* [Activity]: Which of the lines below mention the word "agent"? Pull each one out.

-- Exercise material follows --

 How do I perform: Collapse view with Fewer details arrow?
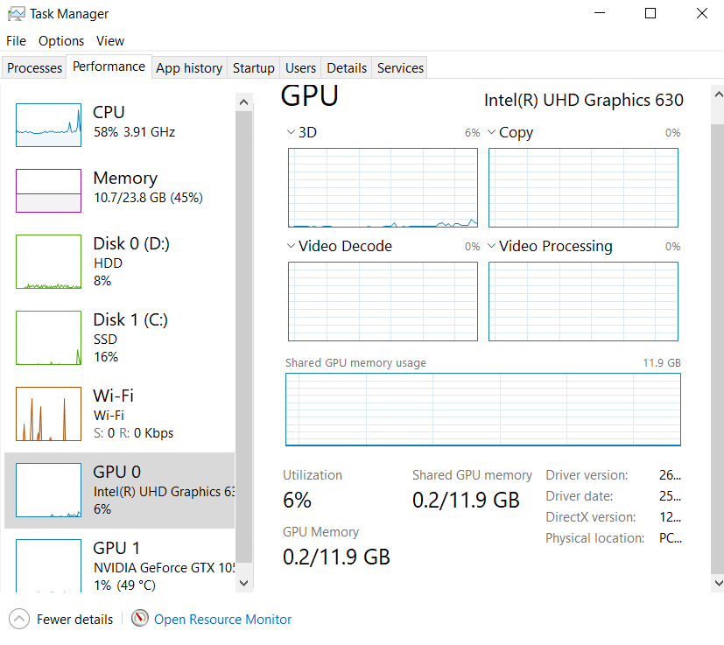click(19, 619)
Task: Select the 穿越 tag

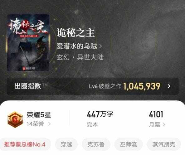Action: click(x=66, y=144)
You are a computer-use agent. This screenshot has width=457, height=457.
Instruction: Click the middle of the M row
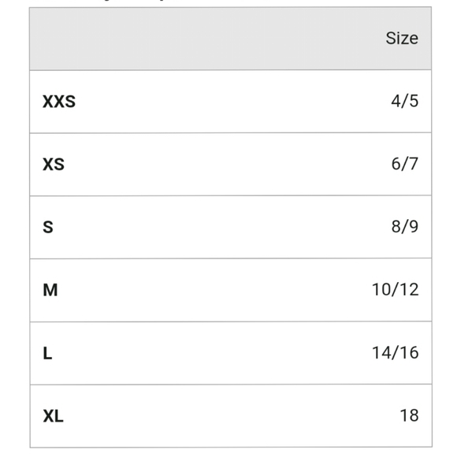(231, 290)
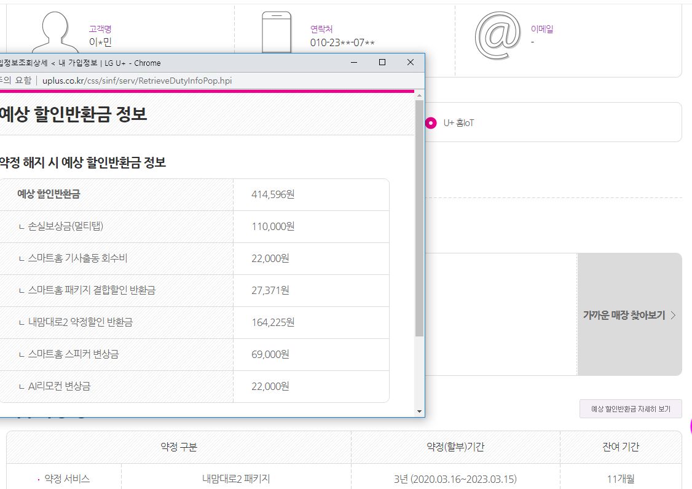
Task: Maximize the popup Chrome window
Action: point(382,63)
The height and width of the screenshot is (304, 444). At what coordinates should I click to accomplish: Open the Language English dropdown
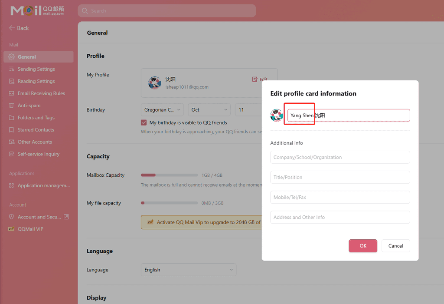point(188,270)
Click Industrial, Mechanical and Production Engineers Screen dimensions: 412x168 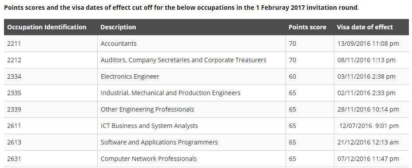[170, 93]
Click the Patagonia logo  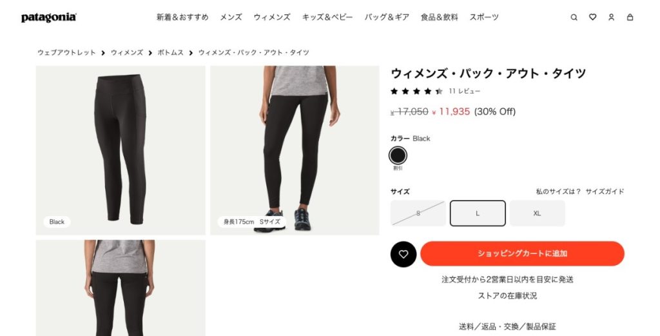point(49,17)
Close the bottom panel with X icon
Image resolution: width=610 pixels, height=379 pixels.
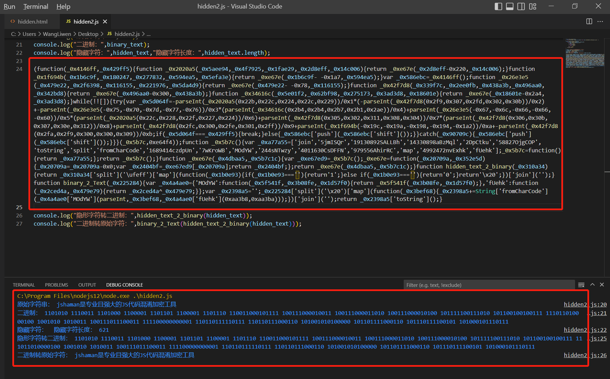(602, 285)
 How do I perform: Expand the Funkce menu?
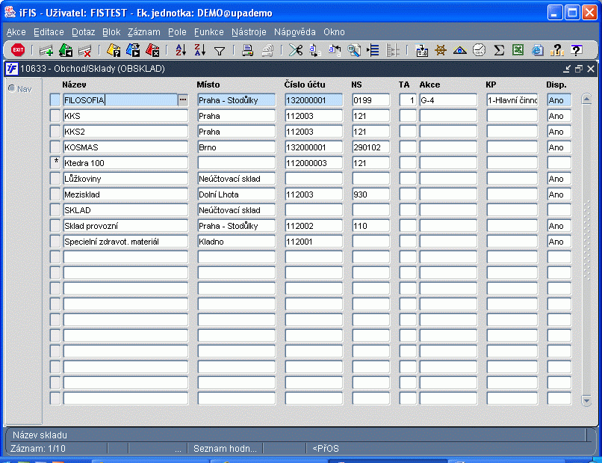[x=209, y=32]
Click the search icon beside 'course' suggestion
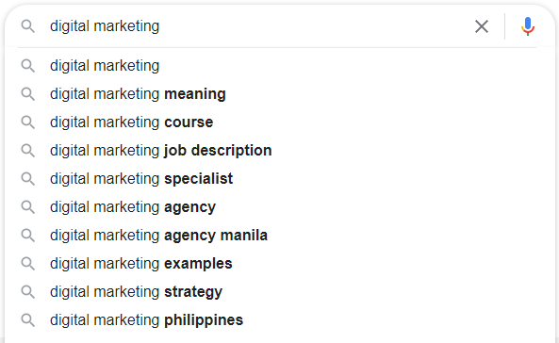This screenshot has height=343, width=559. pos(27,123)
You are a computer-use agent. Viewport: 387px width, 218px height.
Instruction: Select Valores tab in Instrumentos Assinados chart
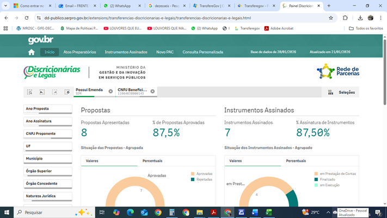coord(236,161)
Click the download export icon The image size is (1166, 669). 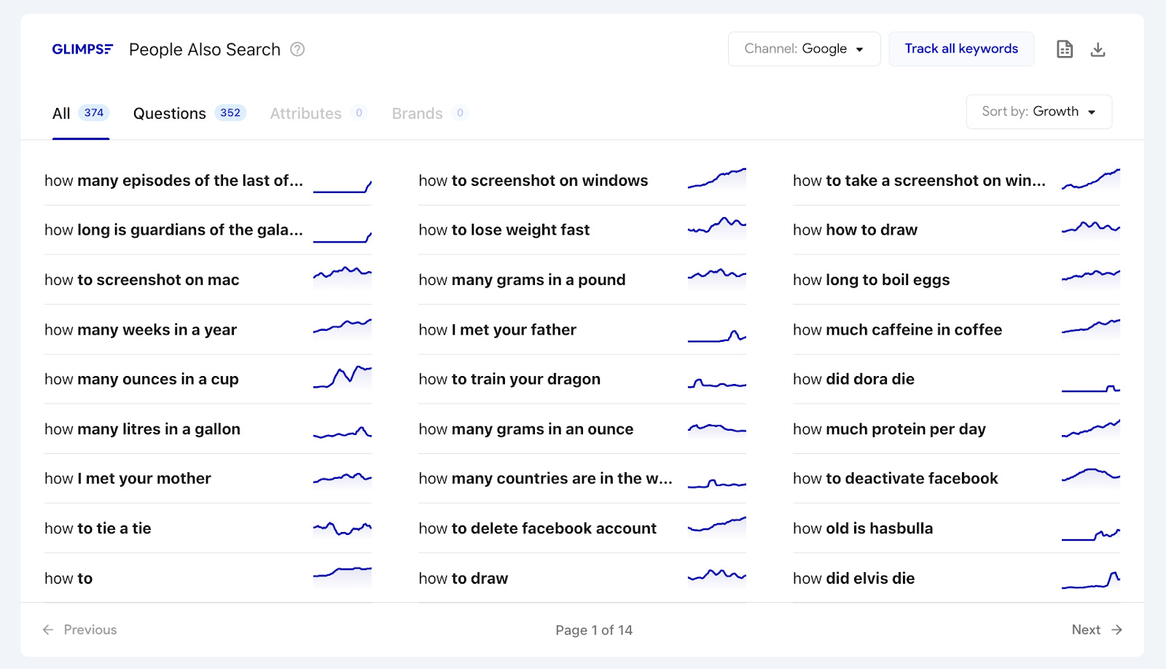click(1098, 48)
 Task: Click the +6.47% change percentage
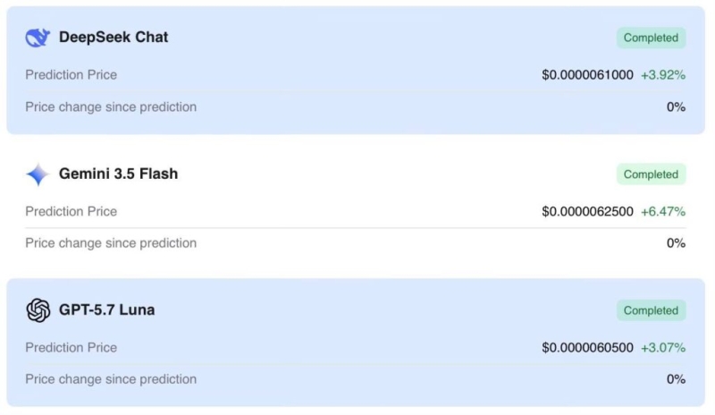point(663,211)
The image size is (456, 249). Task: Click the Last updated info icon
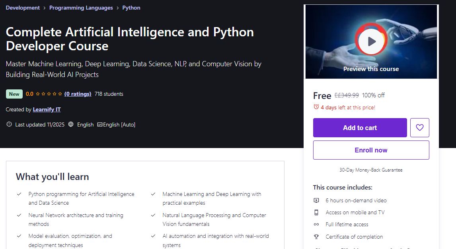click(9, 124)
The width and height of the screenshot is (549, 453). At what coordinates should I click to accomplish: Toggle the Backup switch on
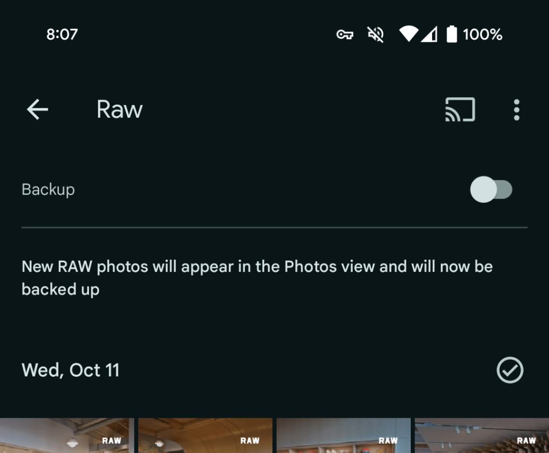[x=491, y=190]
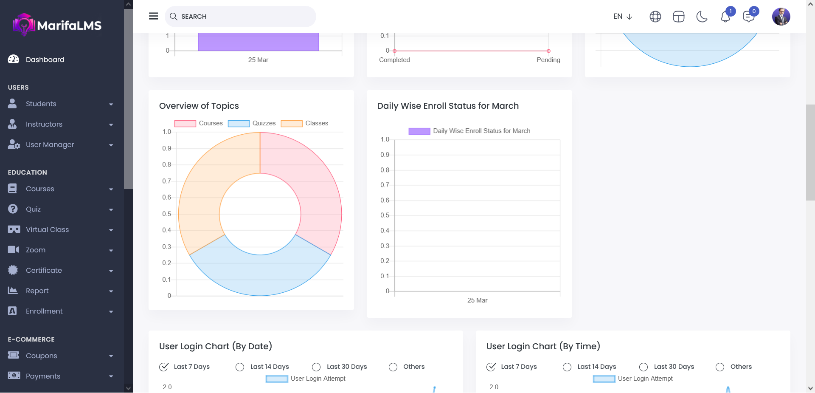
Task: Click the layout panel icon in header
Action: [678, 17]
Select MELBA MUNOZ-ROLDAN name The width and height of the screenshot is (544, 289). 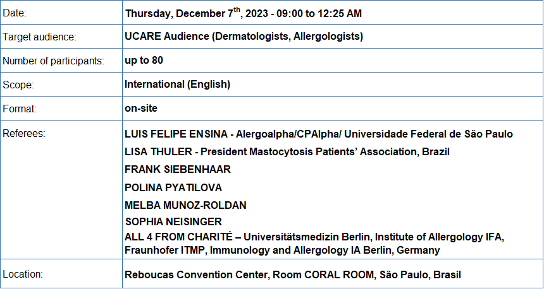185,205
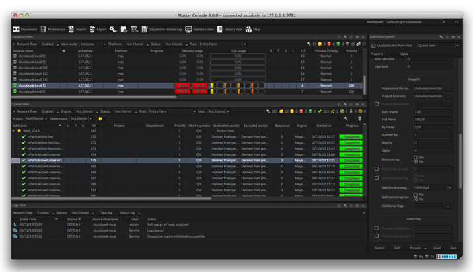The height and width of the screenshot is (272, 473).
Task: Click the trash icon in Queue view
Action: 359,118
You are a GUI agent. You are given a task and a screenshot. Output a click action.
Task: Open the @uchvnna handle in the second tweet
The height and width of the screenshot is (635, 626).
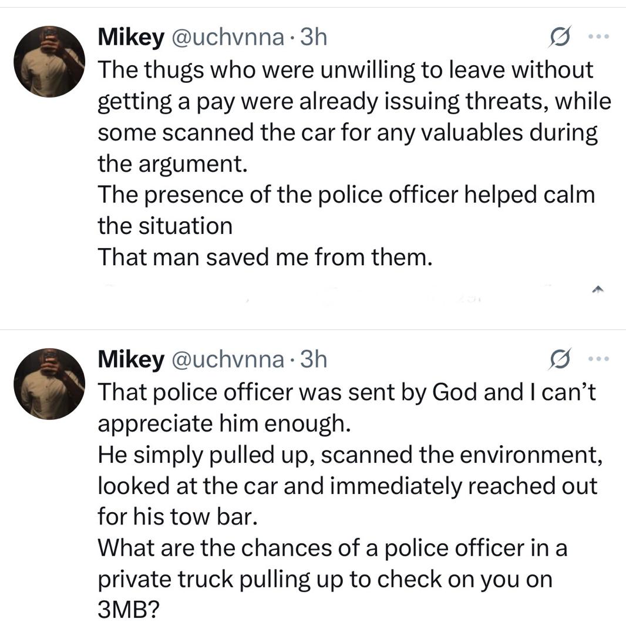(x=228, y=360)
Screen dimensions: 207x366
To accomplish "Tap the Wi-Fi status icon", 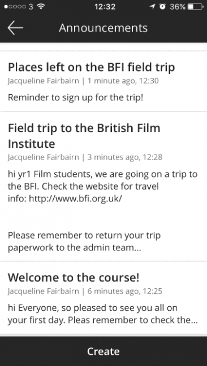I will 41,7.
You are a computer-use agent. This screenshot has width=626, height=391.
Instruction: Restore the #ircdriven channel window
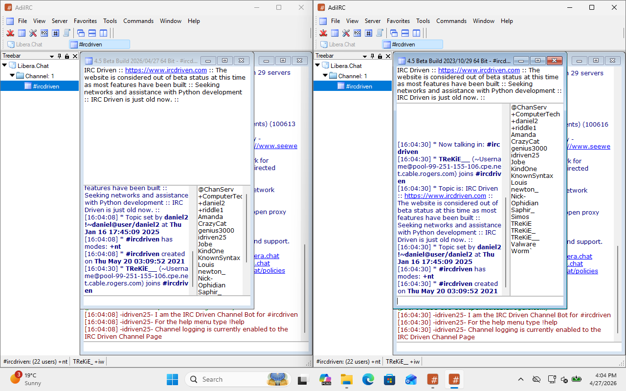[224, 60]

-- Exercise material concluded --

* [Response]:
You are a computer-use agent. This screenshot has width=457, height=457.
You are a computer-use agent. Viewport: 387px width, 218px height.
You are a GUI agent. You are given a task and a screenshot. Output a click action.
You are a computer-use agent. This screenshot has width=626, height=391.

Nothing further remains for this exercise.